Which one would be more enjoyable for You?
Ability
‘I can’t do yoga I’m not bendy enough’ I’m sorry, that excuse doesn’t fly anymore. The differing yoga types can get overwhelming! And there is something for everyone, without a shadow of a doubt. Yoga is for everyone. It doesn’t ask you to be something you are not, just to show up for yourself. You can have a relaxing yin session or a challenging power yoga sesh. Recover with restorative sessions or keep active with sun salutations. Every session will change, and help you.
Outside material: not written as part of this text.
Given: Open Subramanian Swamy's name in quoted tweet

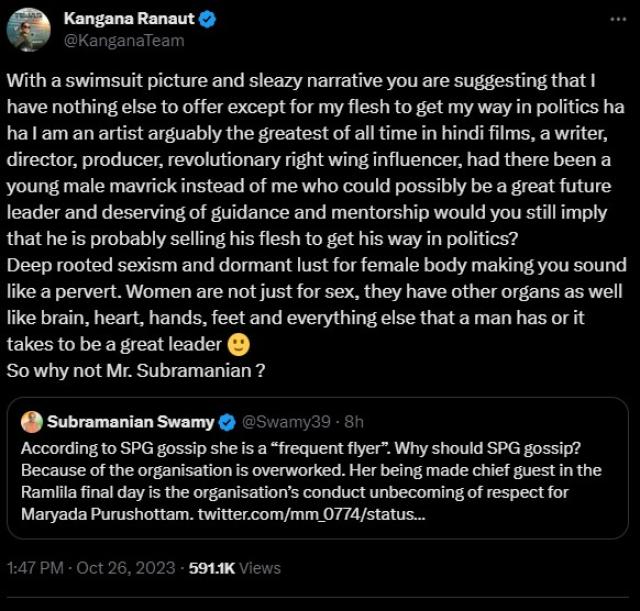Looking at the screenshot, I should [132, 421].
The prescriptive stretch session can be pretty dull and no matter what your ability, a hamstring stretch will always be a hamstring stretch. The science journals and experiments (where we get the facts from) rely on data so things need to be the same session each time to measure the success rate. Incidentally, you will get the exact-same gain as a super flexible person doing the same stretch. No matter where your head is at – perfect for performance, a reliable, scientifically proven practice that almost guarantees results.
An athletes dream?
Ultimately, I think when choosing between stretching or yoga, decide what your goals of the practice is. If you want to add an extra workout (light or strenuous) to your training that focuses on breathing, strength, and balance for example, then opt for yoga. However, If you want to improve performance with regimented training, return after an injury, or improve specific, targeted flexibility in a particular area of the body, stretching is the better option.